Chose stupéfiante, du fait de ces jurisprudences, l'échographiste devient alors responsable de la malformation qu'il n'a pas pu déceler. Ceci est d'autant plus lourd que sa responsabilité professionnelle durera, dans ce cadre, quelque 49 ans. Aux 30 ans de la prescription civile classique s'ajoutent les 9 mois de la grossesse et les 18 ans de la majorité de l'enfant à naître.

Rappelons que, dans cette logique, le 9 octobre, la Cour de cassation a condamné un praticien pour n'avoir pas, en 1974, prodigué des conseils exigés de lui aujourd'hui dans le cadre de l'information du patient, mais qui ne l'étaient pas à l'époque. L'affaire concernait un homme de 26 ans, handicapé à 25 % suite à un accouchement par le siège. Il avait porté plainte contre l'accoucheur de sa mère pour ne pas l'avoir informée des risques qu'elle prenait en n'accouchant pas par césarienne.

Outre son coût très élevé pour l'assureur, l'arrêt Perruche a entraîné en effet une vague d'autres procès : les plus gros assureurs médicaux annoncent que, chez eux, 200 dossiers sont ouverts en échographie fœtale. Très logiquement, plusieurs sociétés d'assurance ont décidé de ne plus accepter de nouveaux contrats en RCP, responsabilité civile professionnelle, pour l'activité d'échographie fœtale. D'autres commencent à prendre leurs dispositions.

Comme on pouvait le prévoir, les deux principaux assureurs en RCP du corps médical, le Sou médical et la MACSF viennent donc, pour pouvoir assumer ce risque nouveau très lourd, d'envoyer un questionnaire à leurs adhérents praticiens pour savoir précisément qui pratique des échographies fœtales et dans quelles conditions.
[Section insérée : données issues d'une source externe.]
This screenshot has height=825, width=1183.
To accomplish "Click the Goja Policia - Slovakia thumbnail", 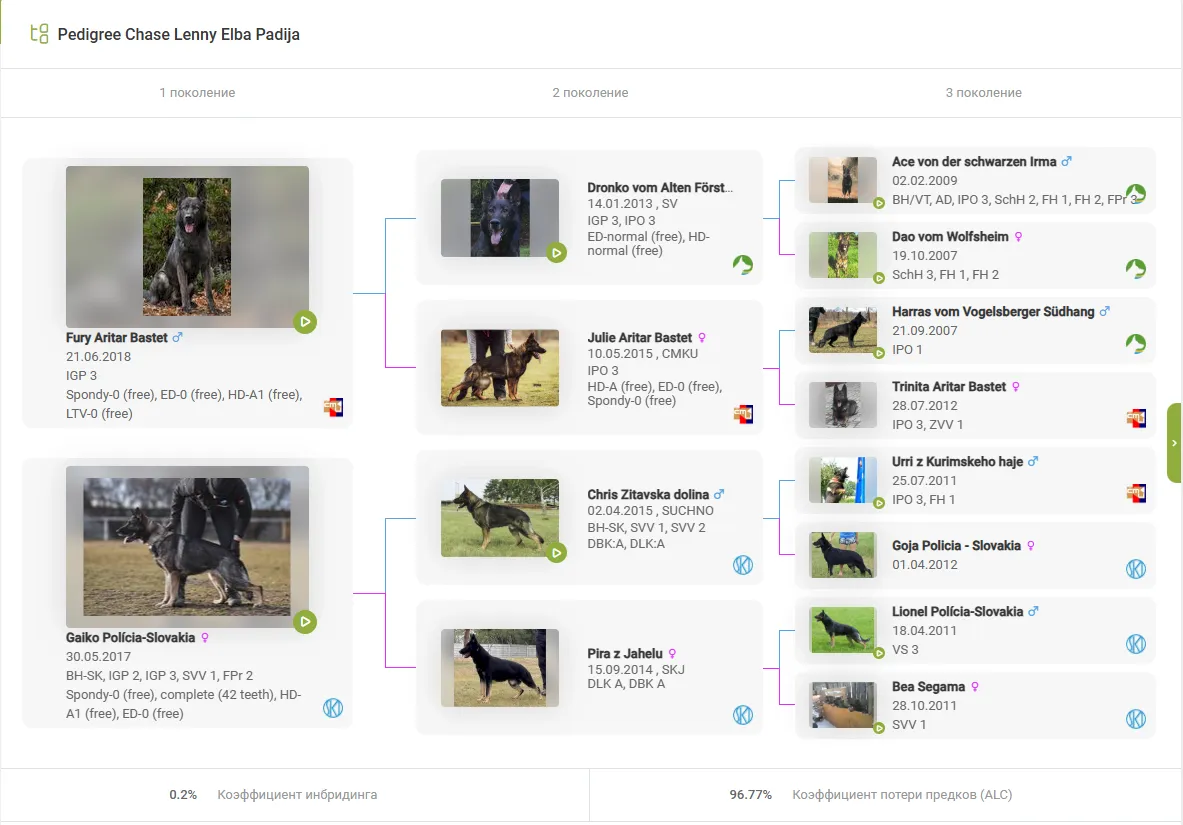I will (842, 555).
Dès 2002, on sait que les primes d'assurance vont bondir. Elles devraient être multipliées par un facteur 8 à 10, selon le Sou médical. Un échographiste exclusif (dont l'échographie est la seule activité), assuré pour environ 3 000 francs par an aujourd'hui, devrait payer l'an prochain 25 000 à 30 000 francs.
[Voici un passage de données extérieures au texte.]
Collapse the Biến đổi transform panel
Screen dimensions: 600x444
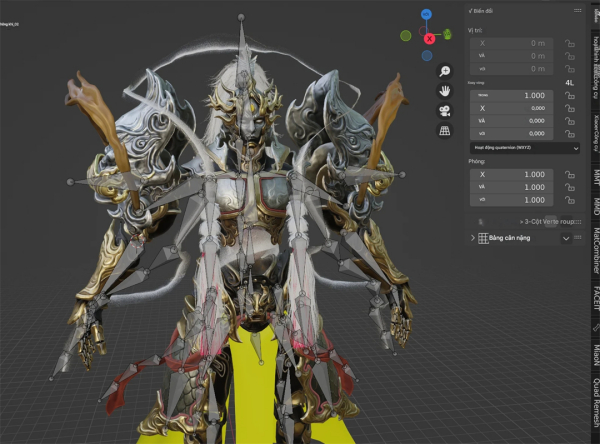click(470, 10)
Ce n'est évidemment qu'un début. Entre 7 000 et 11 000 médecins, qui peuvent être radiologues, gynécologues obstétriciens ou généralistes, assurent aujourd'hui les échographies fœtales en France. Ceux pour qui elles représentent moins de 50 % de l'activité vont être progressivement pour les uns, très rapidement pour les autres, amenés à y renoncer, Or, ils représentent environ 80 % des échographiste. Cela veut donc dire que si l'activité échographique persiste elle sera concentrée dans des cabinets 5 fois moins nombreux. Mais le risque global restera le même ! À leur tour ceux-ci verront donc, à terme, leur risque multiplier d'autant, peut-être par 4 ou 5, et à nouveau les primes d'assurances seront multipliées elles aussi d'autant.

Conséquence inéluctable : avec des primes qui deviendront colossales les échographies prénatales disparaîtront… faute d'échographistes. Ceci est d'autant plus choquant que les Français sont actuellement parmi les leaders mondiaux du dépistage prénatal.

Pour sauver l'échographie française deux pistes :

1° l'amendement déposé par le Dr Mattéi président du groupe CL à l'Assemblée nationale : amendement qui propose que nul ne puisse invoquer un préjudice du simple fait de sa naissance.

2° la prise en charge par la solidarité nationale des vrais handicaps congénitaux graves, car si stupéfiant que cela puisse paraître, dans notre société (si "solidaire"…), le principe n'en est pas acquis.